2. Wiederholen Sie diesen Befehl einmal für jedes Subnetz. Optional können Sie den Erstellungsprozess für Netzwerkregeln automatisieren. Weitere Informationen finden Sie unter Automatisieren der Erstellung Ihrer Netzwerkregeln.

3. Navigieren Sie zu Networking in Ihrem Speicherkonto, um zu bestätigen, dass Ihr Speicherkonto diese Einstellungen aus dem Azure-Portal verwendet.

   Vergewissern Sie sich, dass der Zugriff auf öffentliche Netzwerke auf Aktiviert aus ausgewählten virtuellen Netzwerken und IP-Adressen und zulässigen Netzwerken im Abschnitt virtuelle Netzwerke eingestellt ist.

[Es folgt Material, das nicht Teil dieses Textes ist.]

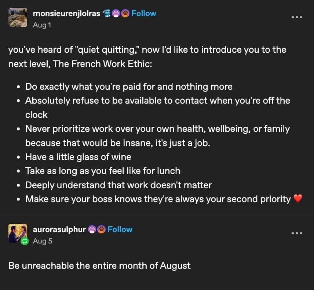The width and height of the screenshot is (314, 290).
Task: Visit the monsieurenjlolras blog name link
Action: 66,14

Automatisieren der Erstellung Ihrer Netzwerkregeln

Sie können die Erstellung von Netzwerkregeln für Ihr Speicherkonto mithilfe der Azure CLI oder über PowerShell automatisieren.

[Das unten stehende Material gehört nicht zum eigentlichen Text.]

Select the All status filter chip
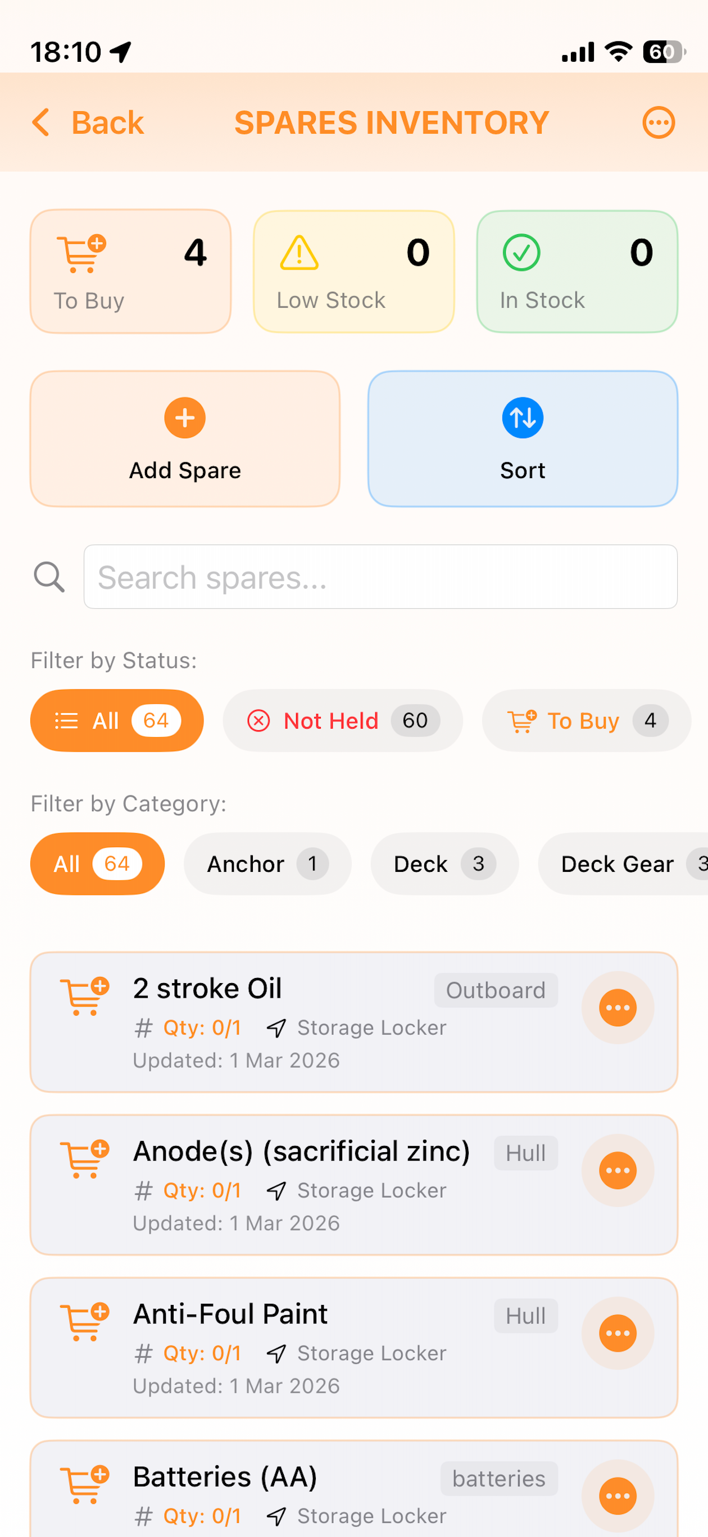The image size is (708, 1537). [x=117, y=721]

In diesem Beispiel für die Azure CLI werden zwei Subnetze in einer Liste genutzt, die Sie mit einer Schleife verwenden können, um den Befehl für jedes Subnetz auszuführen. In diesem Beispiel steht mystorage-rg für die Ressourcengruppe und myaccount für das Speicherkonto.

#!/bin/bash
SUBNETS=(/subscriptions/8453a5d5-9e9e-40c7-87a4-0ab4cc197f48/resourceGroups/prod-azure-eastusc3-nephos2/providers/Microsoft.Network/virtualNetworks/kaas-vnet/subnets/worker-subnet /subscriptions/8453a5d5-9e9e-40c7-87a4-0ab4cc197f48/resourceGroups/prod-azure-eastusc3-nephos3/providers/Microsoft.Network/virtualNetworks/kaas-vnet/subnets/worker-subnet)
for SUBNET in ${SUBNETS[@]}
do
  az storage account network-rule add --subscription 9999999-1ff3-43f4-b91e-d0ceb97111111 --resource-group mystorage-rg --account-name myaccount --subnet ${SUBNET}
done

Wenn Sie PowerShell verwenden möchten, verwenden Sie den folgenden Befehl:

Add-AzStorageAccountNetworkRule -ResourceGroupName <resource group name> -Name <storage account name> -VirtualNetworkResourceId <subnets>

Ersetzen Sie:

• <resource group name> durch die Ressourcengruppe Ihres Speicherkontos.
• <storage account name> durch den Namen Ihres Speicherkontos.
• <subnets> durch eine kommagetrennte Liste der Subnetzressourcen-IDs.